NORWALK, Conn. Norwalk's Katherine Snedaker, a social worker and longtime parent coach, is working to close a loophole in Connecticut's 2009 concussion law that leaves a majority of children without protection.
With her educational website SportsCAPP.com, she is pushing to not only close this loophole but also to offer parents and sports leagues information on how to address the dangers.
Snedaker was inspired to act when she learned that many concussions could be avoided and a large number reduced in severity if parents and coaches were trained to spot the warning signs before more damage is done.
"The law does not protect the middle school student outside of their school team, or any elementary school kids on the playground or in their early sports lives,'' Snedaker said. "And there is no plan to modify the state law to include these kids because it is hard to enforce the law if most of these coaches do not hold professional coaching licenses."

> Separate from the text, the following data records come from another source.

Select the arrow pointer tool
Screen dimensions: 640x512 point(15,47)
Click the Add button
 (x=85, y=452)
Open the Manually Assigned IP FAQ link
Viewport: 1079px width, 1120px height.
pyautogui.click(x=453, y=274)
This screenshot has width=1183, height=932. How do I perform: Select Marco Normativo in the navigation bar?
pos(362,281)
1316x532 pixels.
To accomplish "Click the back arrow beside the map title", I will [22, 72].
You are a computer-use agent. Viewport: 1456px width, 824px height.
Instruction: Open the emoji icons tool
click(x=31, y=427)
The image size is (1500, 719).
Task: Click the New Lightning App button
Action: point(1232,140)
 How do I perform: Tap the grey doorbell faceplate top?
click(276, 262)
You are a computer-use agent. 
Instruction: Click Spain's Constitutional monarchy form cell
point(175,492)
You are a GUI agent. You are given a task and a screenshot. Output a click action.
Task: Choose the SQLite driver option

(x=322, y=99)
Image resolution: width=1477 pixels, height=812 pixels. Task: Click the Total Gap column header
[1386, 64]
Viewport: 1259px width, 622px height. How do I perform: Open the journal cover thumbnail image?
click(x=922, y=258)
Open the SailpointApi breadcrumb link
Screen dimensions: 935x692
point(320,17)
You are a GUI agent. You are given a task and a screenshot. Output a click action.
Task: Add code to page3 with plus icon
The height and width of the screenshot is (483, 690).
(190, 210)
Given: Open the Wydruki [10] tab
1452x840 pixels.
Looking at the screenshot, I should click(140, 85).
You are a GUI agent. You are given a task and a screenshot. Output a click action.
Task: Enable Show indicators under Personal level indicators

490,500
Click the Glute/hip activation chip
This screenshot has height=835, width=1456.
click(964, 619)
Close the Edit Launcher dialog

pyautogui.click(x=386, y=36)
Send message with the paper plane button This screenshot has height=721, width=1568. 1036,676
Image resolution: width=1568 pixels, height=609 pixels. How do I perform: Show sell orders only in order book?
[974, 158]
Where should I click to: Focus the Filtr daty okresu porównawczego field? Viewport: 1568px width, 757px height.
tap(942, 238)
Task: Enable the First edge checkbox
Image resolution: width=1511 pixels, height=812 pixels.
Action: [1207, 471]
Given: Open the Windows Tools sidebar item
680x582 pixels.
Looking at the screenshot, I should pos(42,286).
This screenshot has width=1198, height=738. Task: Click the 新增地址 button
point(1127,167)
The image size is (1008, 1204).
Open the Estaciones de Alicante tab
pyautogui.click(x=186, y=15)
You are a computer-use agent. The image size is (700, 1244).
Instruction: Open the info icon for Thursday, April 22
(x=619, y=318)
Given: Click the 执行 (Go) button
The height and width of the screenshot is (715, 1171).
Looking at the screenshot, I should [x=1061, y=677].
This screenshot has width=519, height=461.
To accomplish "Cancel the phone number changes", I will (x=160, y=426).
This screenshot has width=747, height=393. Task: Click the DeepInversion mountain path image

During the last decade, emergency room visits for sports- and recreation-related traumatic brain injuries, including concussions, increased 60 percent among children and adolescents, according to a report by the federal Centers for Disease Control and Protection.
Parents are becoming more aware of concussions through media coverage but still know little about why more concussions are occurring and which activities are the most risky for kids, Snedaker said.
New research has updated the medical definition of a concussion, and young athletes are now bigger and faster, adding to the increase in cases. "With earlier competitive play, 12 months sports seasons, multisport seasons and better training, today's kids hit harder than previous generations,'' Snedaker said.
Connecticut lawmakers responded to the growing numbers of youth concussions and passed a law two years ago to prevent and reduce head injuries for student athletes. The law requires coaches to take a three-hour training course with a refresher course every five years, and to hold out athletes who exhibit possible symptoms of a concussion until a doctor examines and clears the athlete to return to play.
The law is working well in high schools where coaches and trainers are educated and caring for their students, Snedaker says. But coaches who are not required to follow the law include:
Any youth coach outside a school team including recreaction football, lacrosse, hockey;
Recreation and town sports coaches;
Private schools coaches;
Sport camp coaches; and
Sports centers and field houses coaches.
According to the CDC report, the activities associated with the greatest estimated number of reported concussions to the emergency rooms from 2001-09, were (in order) bicycling, football, playground activities, basketball and soccer.
The center also reported these findings:
Children up to age 9 commonly sustained injuries during playground activities or while bicycling.
For boys ages 10 to 19, sports- and recreation-related traumatic brain injuries occurred most often while playing football or bicycling.
Girls ages 10 to 19 sustained sports- and recreation-related TBIs most often while playing soccer or basketball or while bicycling.
Just looking at sports concussions, numbers and rates are highest in football (55,007; 0.47 per 1,000 athlete exposures) and girls soccer (29,167; 0.36 per 1,000 athlete exposures).
It is important to remove an injured child from play, Snedaker said. "We can reduce concussions," she said with coach, player and parent education and awareness of concussions.
Her website spells out safe practices for sports teams and includes information on concussion awareness and prevention. One tool on the website is a new Concussion Recognition and Response app that a coach or parent can use if an athlete suffers a blow, bump or other injury during a game or practice. The app guides the coach through a series of questions and makes a recommendation about whether to remove the athlete from play and get medical attention. The app is available for Apple and Android mobile devices and costs $3.99.
The goal is not for coaches to diagnose a concussion which she said only a trained doctor can do. But studies have shown it is essential for coaches and parents to know when a player should be benched. Athletes who are pulled from play immediately after a brain injury tend to recover faster and avoid a second injury, which can make the concussion recover period longer. In rare cases a second blow can also cause death, a condition called Second Impact Syndrome.
"Concussion symptoms can show up hours or even days after a blow to the head or just the body with a whiplash effect to the head," Snedaker said. The damage can be devastating if a child suffers a second concussion before healing properly from the initial blow. She quotes the CDC concussion motto, "when in doubt, sit it out. Better to miss a game than the whole season."
Snedaker has offered to train a number of local soccer teams, but generally finds them resistant to sign up or even to talk about concussions. "Football, lacrosse and hockey teams have jumped on board," she says. "But for some reason, the soccer teams still seem to be resisting the call to action."
After coaching boys for the last eight years in the Norwalk Lacrosse Association, Snedaker is well versed on concussions. Her son suffered a number of concussions in the last four years, missing months of school and turning her family's life upside down. "Concussions,'' she said, "can change a family's normal routine when a child cannot attend school or is attending school just part time."
Snedaker is determined to get information to leagues on how they can train coaches and parents at minimal or no cost. "I'm trying to be the bridge between all the free information and training that is on web, and the tired, overworked parents and volunteer coaches who already have too many things to do to run their teams."